Para piorar o estrago: batom. Daqueles vermelhos. Cor de sangue. Batom de vagabunda!, ele pensou, agarrado à mesa. Mesmo de longe, conseguia farejar o cheiro que ela exalava... Um cheiro almiscarado que ocupava toda a repartição. Rangeu os dentes... Cheiro de homem!
Levantou-se para fumar um cigarro, esfriar a cabeça. Pediu um café e virou o copo como se fosse pinga. A bebida desceu fervente, rasgando tudo. Pediu mais um.
A vontade mesmo era de ir lá tirar satisfações. Mas de quê? Três ou quatro olhares fortuitos, um esbarrão no elevador, se tanto. Era esse o relacionamento que tiveram. O resto foi fantasia _ele imaginou o diabo a quatro com aquela mulher, verdade seja dita. Coisas que agora até se envergonhava de lembrar.
Mas não era o único culpado. Não, senhor. Ela sabia muito bem. Mulher sempre sabe. E ela nunca fez cara feia. Fez? Muito pelo contrário. Desviava o olhar e fazia cara de sonsa. E era disso mesmo que ele gostava. Isso que atiçava a sua curiosidade. O cabelo arrumado. A roupa bem passada. O salto baixo. Tudo certinho demais, como a calma que reina antes das grandes catástrofes.
Terremoto, vulcão, ciclone, tudo junto. Ela explodindo feito bomba. Relatórios voando pra todo lado. Ele rasgado, arranhado, devorado, caído no chão.
Pode parecer bobagem. E é. Mas era isso que ele imaginava.
E foi o que aconteceu.
Mas de um jeito que ele não previu.
Virou o terceiro copo e decidiu voltar à repartição. Foi entrar e sentir logo o cheiro dela impregnado no ar. Pura náusea. Vomitou ali mesmo meio litro de café.
Os colegas acudiram. Em quinze anos de firma, nunca viram o Moreira assim pálido, frio. Alguém trouxe um copo d'água, o chefe disse que era melhor ele ir para casa.
Ela apenas olhou de longe. Ele arrumou a mesa, pegou a pasta e se arrastou pelo corredor. Diante do elevador, virou-se devagar e a olhou uma última vez. Com desprezo, ódio e dor.
Ela esperou ele partir.
E sorriu discretamente.

quarta-feira, 5 de março de 2008

Então eu percebi

Fiquei confusa, claro.

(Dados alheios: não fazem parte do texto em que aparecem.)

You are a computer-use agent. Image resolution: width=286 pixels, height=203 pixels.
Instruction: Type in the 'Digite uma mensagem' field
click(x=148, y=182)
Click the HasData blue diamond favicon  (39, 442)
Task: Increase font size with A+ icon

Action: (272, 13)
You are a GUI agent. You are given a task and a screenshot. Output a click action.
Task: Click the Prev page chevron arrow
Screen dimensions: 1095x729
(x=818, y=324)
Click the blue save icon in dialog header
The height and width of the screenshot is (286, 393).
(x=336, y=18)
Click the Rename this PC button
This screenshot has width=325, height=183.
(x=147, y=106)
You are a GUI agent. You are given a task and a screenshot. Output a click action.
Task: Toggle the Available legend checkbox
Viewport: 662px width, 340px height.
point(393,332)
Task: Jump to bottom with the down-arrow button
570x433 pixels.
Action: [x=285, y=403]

Mas resolvi retribuir os olhares. Afinal, o moço era até bem-apessoado. E eu já estava cansada de tanta solidão.
Respirei fundo e... sorri. Quando ele se virava em minha direção, eu me virava também. Quando nos encontrávamos no corredor, eu tentava ajustar meu passo ao seu ritmo. Se compartilhávamos por instantes o vazio do elevador, eu admirava seu rosto com ternura. E sorria.
Ele jamais retribuiu um sorriso.
Na verdade, parecia irritado com aquela recente reciprocidade. Nossos olhares se cruzavam _ele desviava o rosto. Eu me aproximava _ele mudava de rumo. Começou a me dedicar muito mais distância e frieza do que a qualquer outra funcionária da repartição.

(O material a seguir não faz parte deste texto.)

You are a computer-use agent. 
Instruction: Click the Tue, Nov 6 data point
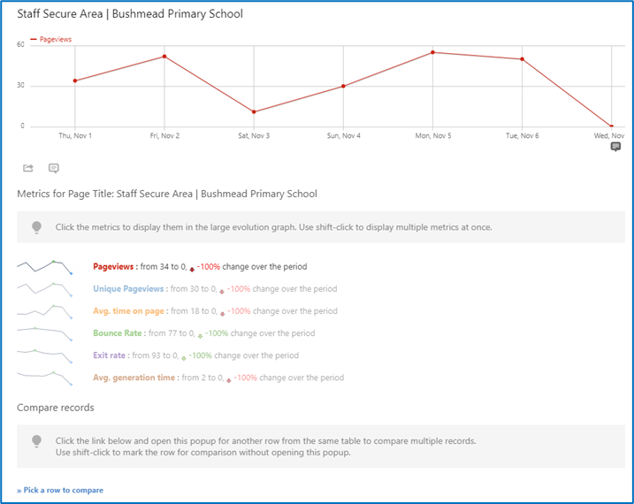pyautogui.click(x=522, y=59)
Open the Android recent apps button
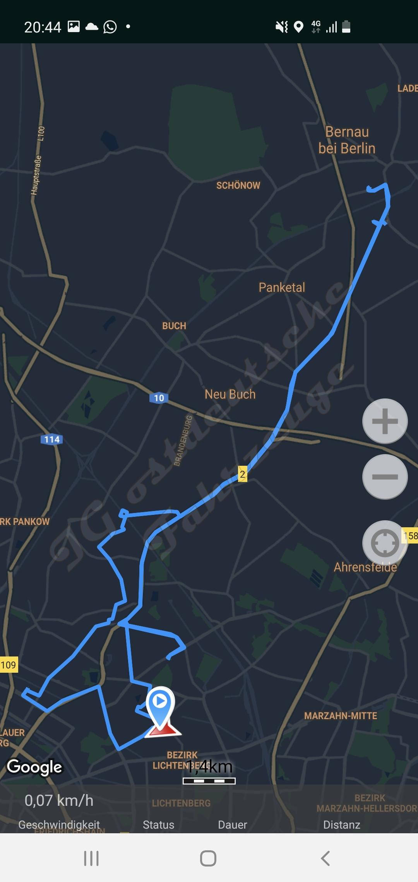 (91, 858)
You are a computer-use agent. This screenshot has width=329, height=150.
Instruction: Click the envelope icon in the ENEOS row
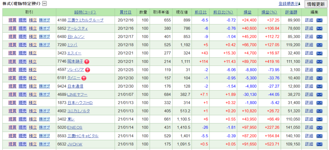(x=319, y=127)
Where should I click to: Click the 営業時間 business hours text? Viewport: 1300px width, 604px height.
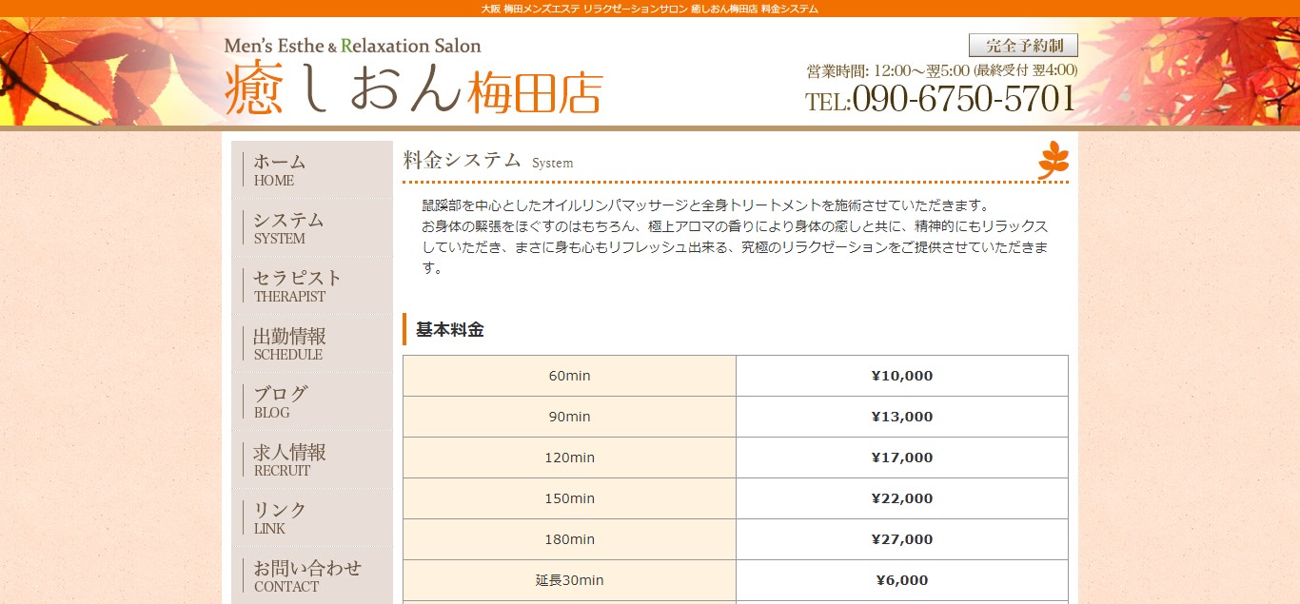tap(941, 70)
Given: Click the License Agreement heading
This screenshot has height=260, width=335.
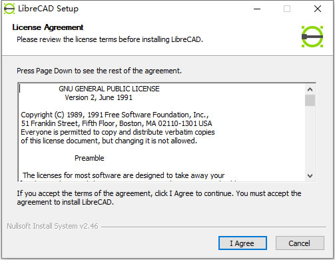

Eu quis me esconder num buraco, claro. A conclusão óbvia: confundi tudo _de novo. A alucinação da carência. Vexame.
Mas quando enfim tive coragem de erguer os olhos acima da pilha de memorandos. Nos reencontramos.
Foi um olhar breve, quase nada. Mas suficiente para eu entender seu pedido.
Não queria chope, cinema, motel. Nada disso.
Só uma coisa: a posse da fantasia.
Aquele affair imaginário era dele.
Só dele.
A mim, cabia a gentileza de virar o rosto e voltar à via-sacra dos relatórios, fingindo-me alheia às falsas intenções de meu admirador pretensamente secreto. Ocupar o espaço do ser amado. Mas não me atrever a amá-lo.
Ser objeto de desejo. Não desejar.
Respirei fundo e... obedeci.
Pode parecer pouco. Pode ser doentio. Ou machista.
E é.
Mas às vezes sinto seus pensamentos roçarem a minha nuca.
E posso garantir que não há prazer igual.